§ PROBLEM REQUIREMENTS: Your copy should run exactly from the line containing "Task: Toggle 确认 checkbox for 项目开工时间 row" to the last line of the entries below, and it should include no pictures.

§ RECORDS SUPPLIED:
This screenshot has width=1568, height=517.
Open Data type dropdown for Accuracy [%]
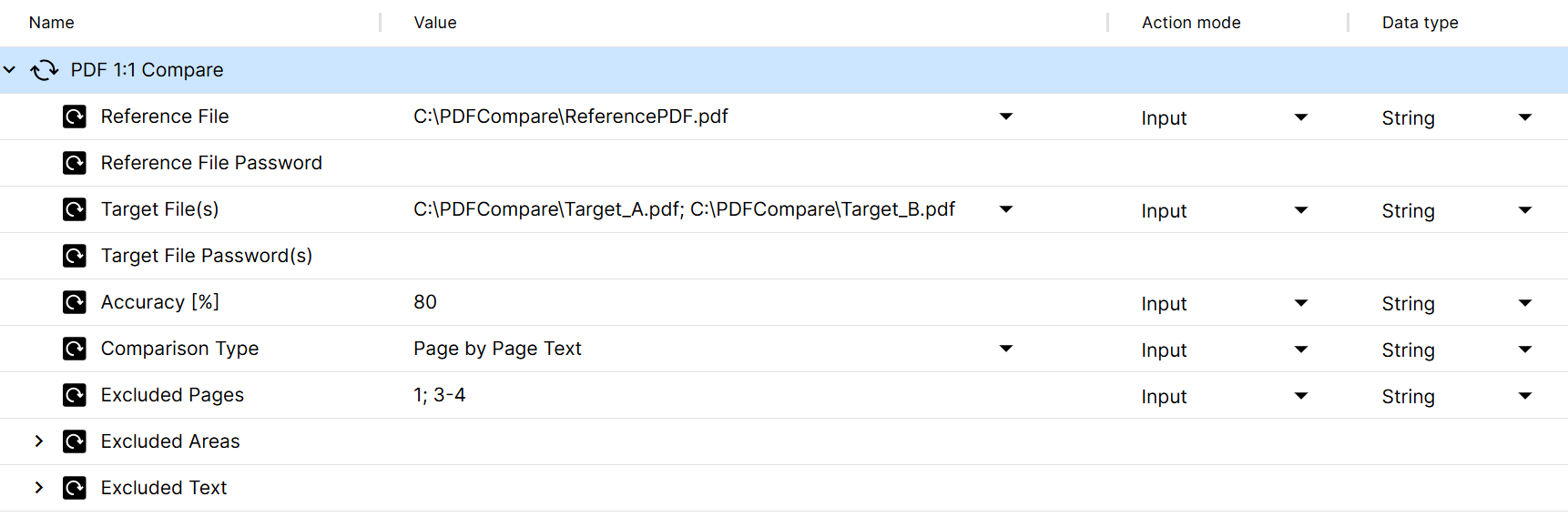click(x=1525, y=303)
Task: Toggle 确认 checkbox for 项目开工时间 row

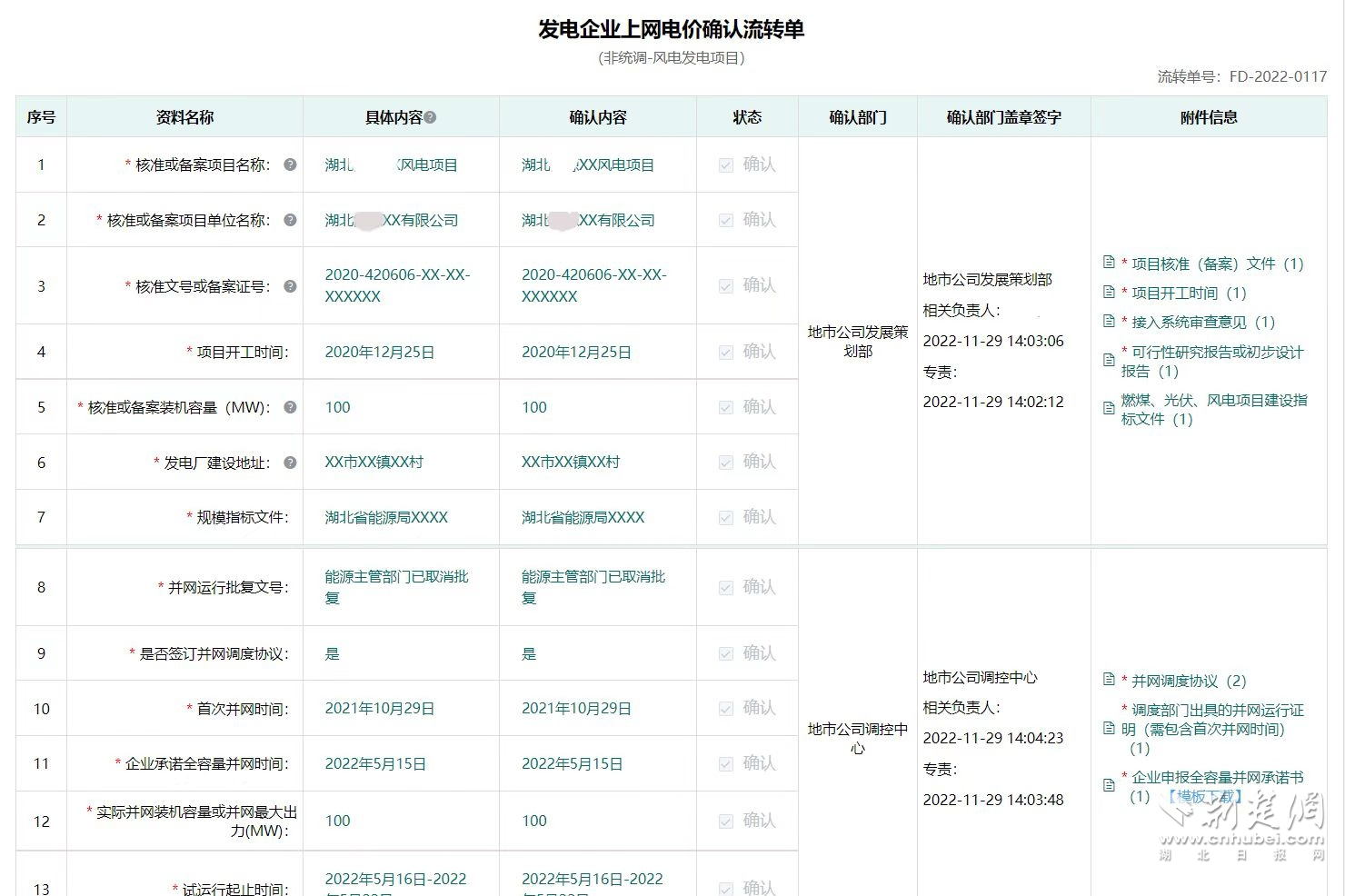Action: click(x=726, y=353)
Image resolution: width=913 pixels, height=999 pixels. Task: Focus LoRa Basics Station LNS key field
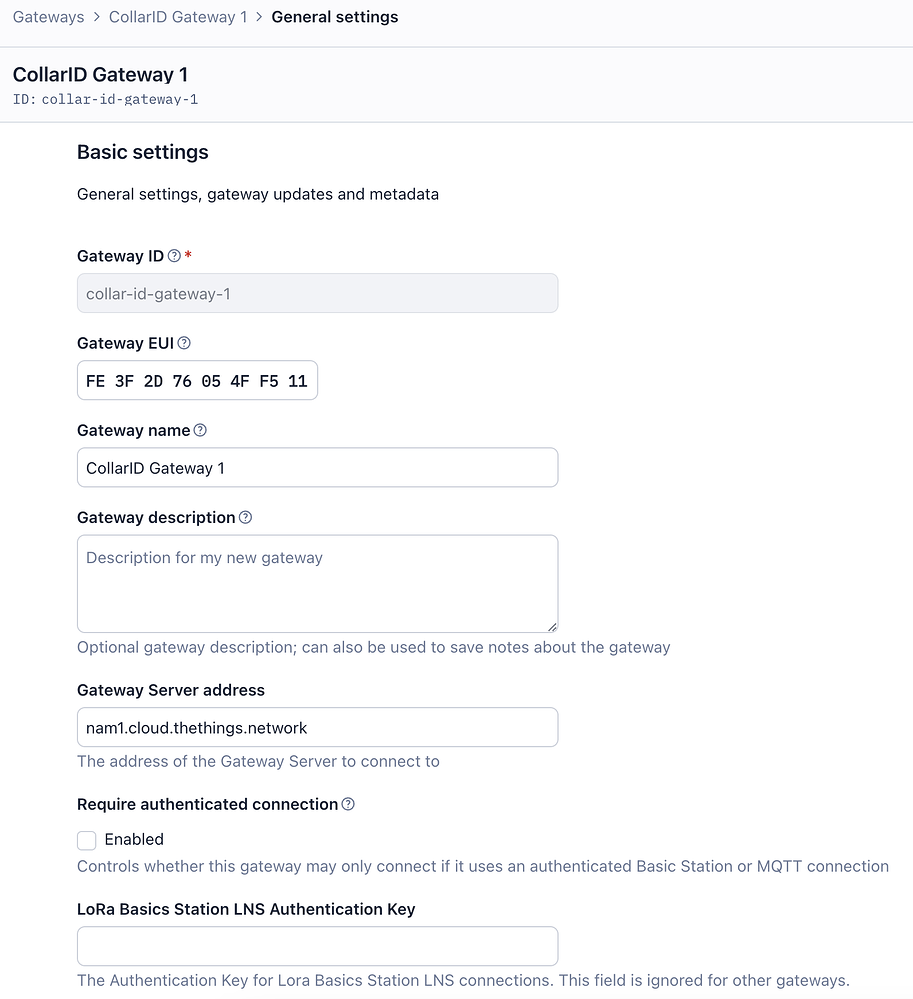click(317, 947)
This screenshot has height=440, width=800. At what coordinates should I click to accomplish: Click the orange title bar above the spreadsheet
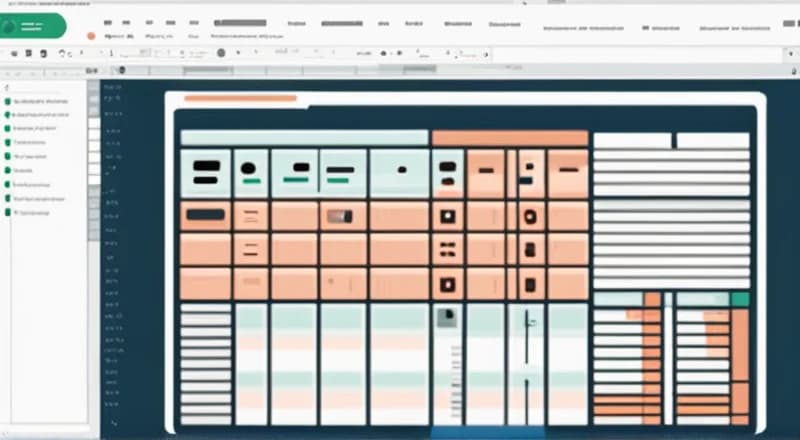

§ TASK OUTPUT:
Task: Toggle 确认 checkbox for 项目开工时间 row

Action: click(x=726, y=353)
Image resolution: width=913 pixels, height=999 pixels. Task: Focus LoRa Basics Station LNS key field
click(317, 947)
This screenshot has height=440, width=800. At what coordinates should I click to accomplish: Click the orange title bar above the spreadsheet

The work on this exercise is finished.